De là à se demander si Bernard Arnault est devenu actionnaire du journal afin de faire disparaître à terme le classement ? « C’est un sujet, s’inquiète le journaliste qui souhaite garder l’anonymat. On ne sait pas pourquoi (LVMH) a racheté le journal. » « Beaucoup de personnes très riches n’apprécient pas ce classement. »ajoute Virginie Grolleau. « Par exemple, Emmanuel Besnier (le président de Lactalis, 10e fortune du classement, ndlr) déteste être maintenu dans ce classement ! »
De son côté, Claude Perdriel, le patron du journal âgé de 97 ans, tient à rassurer quant aux inquiétudes des salariés quant à un transfert total du titre à LVMH :« Ce n’est pas prévu. En ce moment, j’adore ce que je fais ! Je n’ai pas l’intention d’abandonner. Je ne suis pas comme Biden ! »

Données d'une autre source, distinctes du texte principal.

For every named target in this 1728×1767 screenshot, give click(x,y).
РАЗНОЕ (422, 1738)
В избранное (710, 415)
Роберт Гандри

Les revenus de l’édition spéciale pourraient bien être la meilleure assurance-vie du classement. Près de 350 000 exemplaires sont vendus chaque année.L’agence de publicité a décroché le jackpot avec 180 pages de publicités commercialisées dans le numéro de cet été.
Contacté par StreetPress, le groupe LVMH n’a pas répondu à nos demandes d’interview.